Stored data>
<<<<
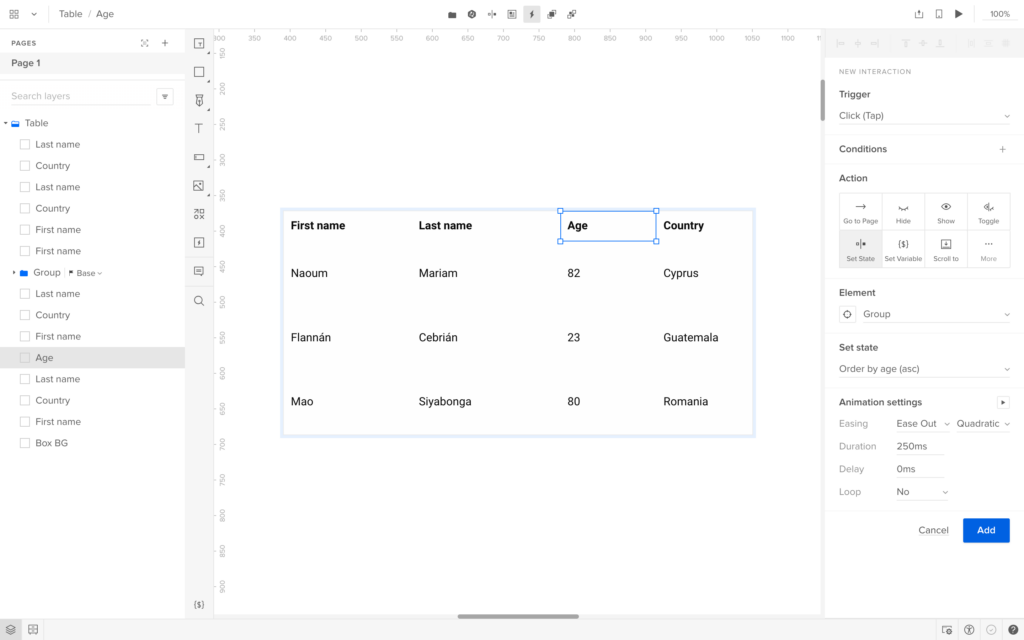
Task: Select the Toggle visibility action
Action: (988, 211)

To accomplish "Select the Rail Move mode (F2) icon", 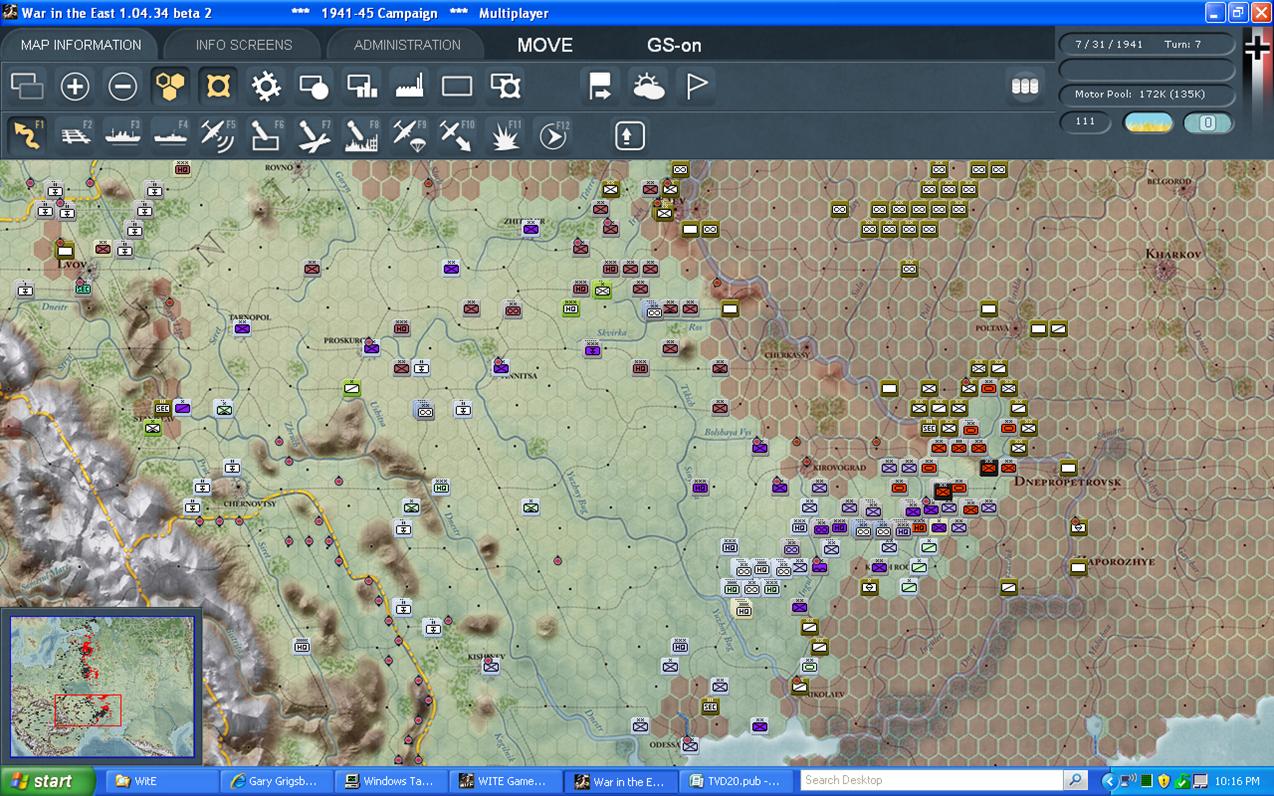I will coord(75,135).
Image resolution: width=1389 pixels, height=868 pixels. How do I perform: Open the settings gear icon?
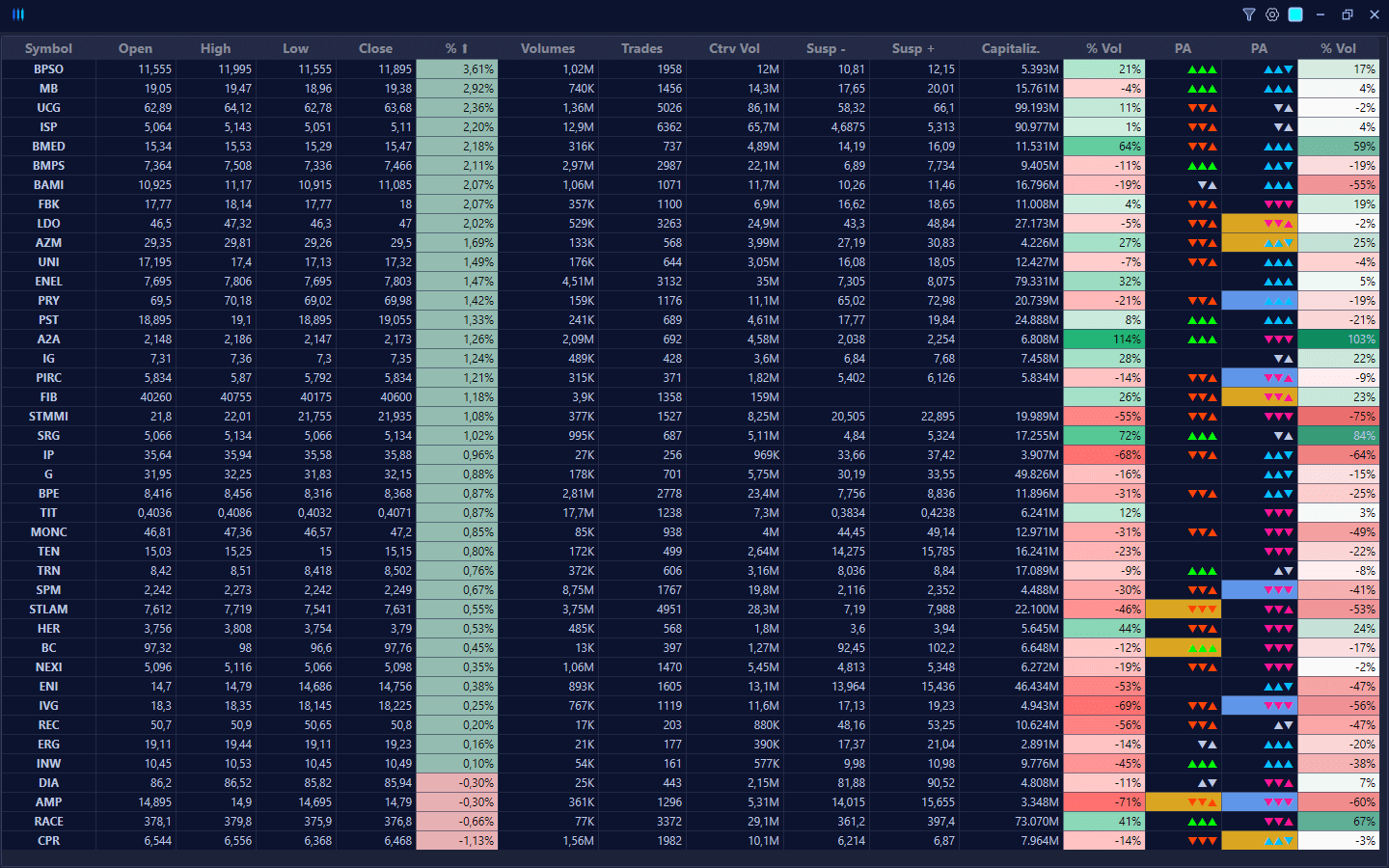click(x=1272, y=14)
>>>>
Exercise> Reproduce exactly and only the lines from the one with "Image resolution: width=1389" through the final line of the records above, inclusive. Pictures must be left out.

Answer to the problem>
Image resolution: width=1389 pixels, height=868 pixels. How do I perform: Open the settings gear icon?
click(x=1272, y=14)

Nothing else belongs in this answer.